Les deux amants s'étaient en outre ménagé des intelligences dans la place. La jeune fille en quittant sa belle vallée d'Aoste, avait amené avec elle sa sœur de lait, Jacintha, âgée de quelques mois seulement de plus qu'elle, précaution qu'à tout hasard devrait prendre toute jeune femme épousant un vieux mari, les sœurs de lait étant les ennemies naturelles des mariages de convenance et des unions disproportionnées. Il fut convenu que comme Jacintha avait laissé à Salimo un frère plus âgé qu'elle de deux à trois ans, l'occasion se présentant, le comte viendrait voir sa sœur sous le nom de Gaëtano.

Or, rien de plus naturel qu'un frère qui vient voir sa sœur reste dans la maison qu'habite sa sœur, surtout quand cette sœur est commensale d'un palais qui, habité par dix ou douze personnes seulement, pourrait en loger cinquante.

Une fois dans le même palais, les amants seraient bien maladroits s'ils ne trouvaient moyen de se voir au moins trois ou quatre fois le jour et de se dire qu'ils s'aimaient au moins une fois la nuit.

Tout cela s'était fait dès le premier jour où nos amoureux s'étaient rencontrés, tant ils étaient gens de précaution, et tant à cet âge, que l'on dit si insoucieux de l'avenir, ils y pensaient au contraire et sérieusement.

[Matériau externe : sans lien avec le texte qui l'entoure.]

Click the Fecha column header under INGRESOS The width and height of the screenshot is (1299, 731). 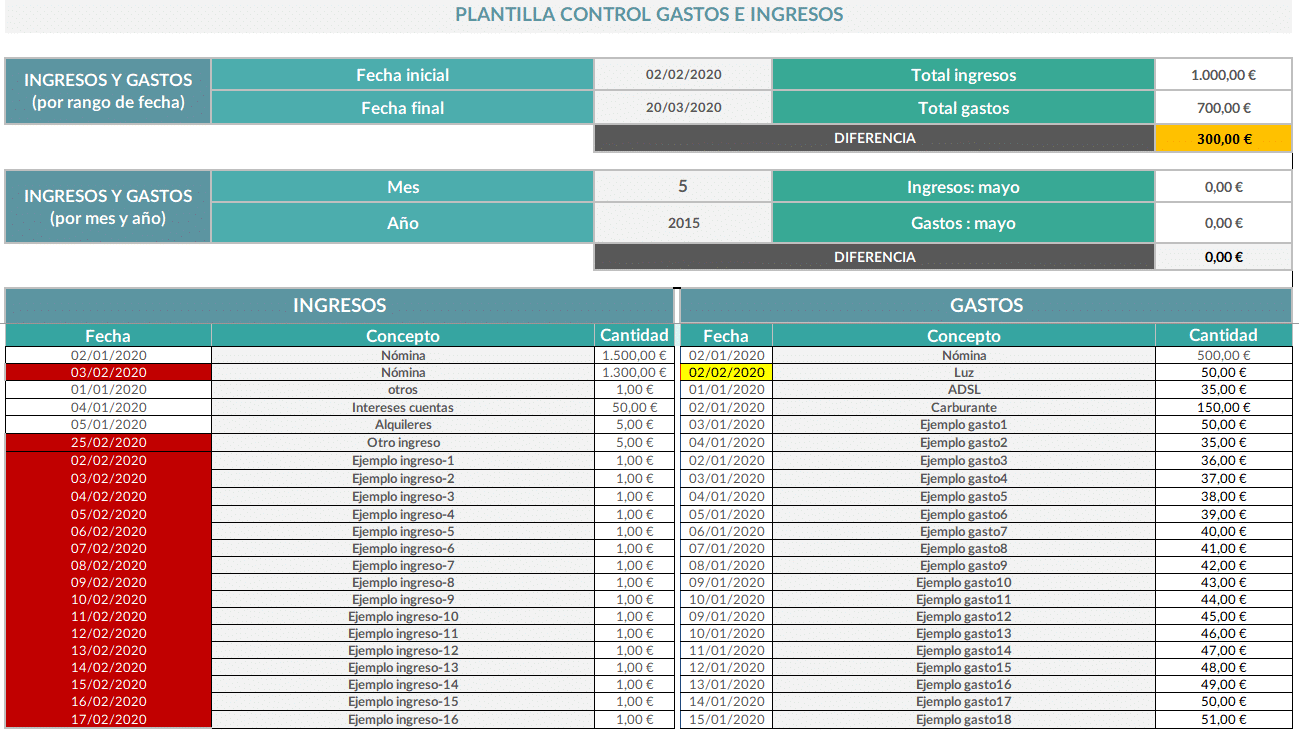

Ajoutons que ces petits arrangements avaient été pris, tandis que le comte Urbain, n'ayant de défiance que contre le duc de Savoie, ne perdait pas un des mouvements de celui-ci, qui, soit qu'il eût perdu l'espoir de se faire aimer d'elle, soit qu'il eût, avec son caractère inconstant, renoncé à ses désirs sur la comtesse, ne donna cette fois au comte d'autres sujets de déplaisir que de lui refuser un surcroît d'appointements sous le simple prétexte que, ses finances étant horriblement obérées, le temps était venu pour lui d'en appeler au dévouement de ses sujets!..

De son côté, le duc de Montmorency était l'homme le plus heureux de la terre. Beau, jeune, riche, portant, après les noms royaux, le plus beau nom de France; bien venu des femmes, caressé par le souverain d'une des cours les plus polies et les plus aristocratiques de l'Europe, sa vanité n'avait rien à désirer, surtout lorsque le duc lui eut dit tout haut en sortant de table et en entrant dans la salle de bal:

– Monsieur le duc, depuis que vous êtes ici, nos dames ne s'occupent qu'à vous paraître belles, ce dont vous pouvez vous assurer en voyant les maris si inquiets et si mélancoliques.

Les huit jours que passèrent les deux ambassadeurs, soit à Turin soit au château de Rivoli, s'écoulèrent en dîners, en bals, en cavalcades et en fêtes de toute espèce, dont le résultat fut que le cardinal et le prince Victor-Amédée se verraient au château de Rivoli, ou, si mieux aimait le cardinal, au village de Bussolino.

Le cardinal choisit le village de Bussolino; comme il n'était qu'à une heure de Suze, c'était le prince de Piémont, qui venait à lui, et non lui qui allait au prince de Piémont.